Lundi 23 octobre 2000, Nantes

Au concert de Jonathan Richman et Giant Sand avec Philippe. L’Olympic pas bondé pour une fois. Une drôle de salade américaine. Dans Giant Sand, la musique est très ancrée dans l’imaginaire américain blues et hillbilly revu par le rock contemporain ; mais déjà, on ne se la joue pas trop ; Howie Gelb, le chanteur, un gars qui a de la bouteille, commence tout seul au piano avant que les lumières de la salle ne soient éteintes, à tel point que tout le monde pense au début que c’est un roadie qui effectue un réglage de dernière minute (en plus, le type porte une casquette de base-ball) ; puis il passe du piano à la guitare et vice-versa sans trop se soucier de savoir si ça ne va pas faire un trou dans le morceau ; de temps en temps, les deux choristes jouent aussi de la guitare et de la basse ; il propose au joueur de pedal steel de chanter une de ses chansons personnelles — et lorsque celui-ci l’a informé de laquelle il allait jouer, il acquiesce qu’il a raison, que celle-ci est très bien, puis tout le monde s’y met, etc. L’ambiance est donc assez familiale, détendue, on prend le temps de jouer, de faire de longues intros au piano qui louchent un peu vers le jazz de Thelonius Monk, on déstructure les morceaux, qui finissent par ressembler à des dentelles de chansons faites entre vieilles connaissances. Et surtout, il s’agit d’une vraie famille : Joey Burns et John Convertino sont à la rythmique (ils jouaient dans Giant Sand bien avant de former Calexico), les deux choristes sont les chanteuses d’un groupe de Rennes, Candy Prunes, et — on le découvre à la fin lorsque Howie Gelb le présente — le type dans le coin qui joue de la guitare, c’est John Parish : le John Parish « mentor » de PJ Harvey.

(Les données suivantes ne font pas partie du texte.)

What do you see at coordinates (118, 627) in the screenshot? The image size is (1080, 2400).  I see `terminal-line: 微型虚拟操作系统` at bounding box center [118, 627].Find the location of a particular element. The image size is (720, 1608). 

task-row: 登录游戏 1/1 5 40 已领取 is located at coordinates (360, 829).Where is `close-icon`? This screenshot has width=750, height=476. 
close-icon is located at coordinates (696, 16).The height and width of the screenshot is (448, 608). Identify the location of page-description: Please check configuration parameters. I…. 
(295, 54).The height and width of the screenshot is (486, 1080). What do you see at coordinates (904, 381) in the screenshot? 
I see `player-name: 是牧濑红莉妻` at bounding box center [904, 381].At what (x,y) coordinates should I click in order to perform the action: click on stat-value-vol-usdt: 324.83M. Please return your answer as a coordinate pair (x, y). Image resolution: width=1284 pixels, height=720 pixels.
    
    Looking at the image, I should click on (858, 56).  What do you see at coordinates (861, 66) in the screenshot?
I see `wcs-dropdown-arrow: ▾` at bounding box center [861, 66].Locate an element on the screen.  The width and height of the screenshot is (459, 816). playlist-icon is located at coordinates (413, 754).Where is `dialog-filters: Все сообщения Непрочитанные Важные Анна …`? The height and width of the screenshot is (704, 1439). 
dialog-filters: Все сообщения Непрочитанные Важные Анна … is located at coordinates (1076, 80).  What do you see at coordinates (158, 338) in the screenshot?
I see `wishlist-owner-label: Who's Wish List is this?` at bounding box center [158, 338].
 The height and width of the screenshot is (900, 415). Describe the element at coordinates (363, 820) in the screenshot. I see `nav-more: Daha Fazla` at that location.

Giant Sand est un groupe underground, mais de la crème de l’underground.

Mais tout ça n’est rien à côté de Jonathan Richman, qui, lui, est un phénomène rare, tout à fait à la hauteur de sa réputation d’original. Déjà, première fois que je vois ça à l’Olympic, il ne joue pas sur la sono de la salle (la console est donc au chômage), mais avec deux enceintes modestes qu’il a apportées, et qu’il se charge lui-même d’allumer et d’éteindre, ou de régler, de préférence au beau milieu d’un morceau : comme lorsqu’il s’arrête pour boire un coup d’eau — mais comme les morceaux sont la plupart du temps enchaînés, il faut bien trouver un autre moment pour s’arrêter. Et puis ce n’est pas trop grave, vu qu’ils ne sont que deux : lui à la guitare à cordes nylon, branchée directement sur la sono, et un moustachu qui approche comme lui de la cinquantaine, et joue debout d’une batterie minimale — donc pas trop difficile de se suivre. Il vaut mieux d’ailleurs, puisque Jonathan Richman s’arrête sans cesse, pour faire des commentaires, régler le son, donc, esquisser un petit pas de danse disco, etc. Le tout avec un visage d’une tristesse à pleurer — mi-clown blanc, mi-clochard céleste. Mais un jeu de guitare impressionnant de liberté, foutraque et maîtrisé, et une voix pure, dont il joue avec d’autant plus de précision qu’il se permet un peu n’importe quoi (Dominique A était dans la salle, et je comprends assez ce qu’il a pu tirer de son écoute — le public était d’ailleurs en majorité constitué de fans très convaincus, d’une moyenne d’âge bien plus élevée que la majorité des concerts à l’Olympic[1]. Le tout au service de chansons terriblement rock’n’roll, malgré leur minimalisme dépouillé et le fait qu’elles ne soient de temps en temps que par bribes : depuis Jon Spencer, je n’avais pas vu un concert aussi rock’n’roll ; et rarement une prestation aussi pleine de joie contagieuse.

[1] Même Loïc Francheteau est venu : la première fois qu’il mettait les pieds dans la salle depuis cinq ans qu’elle est rouverte.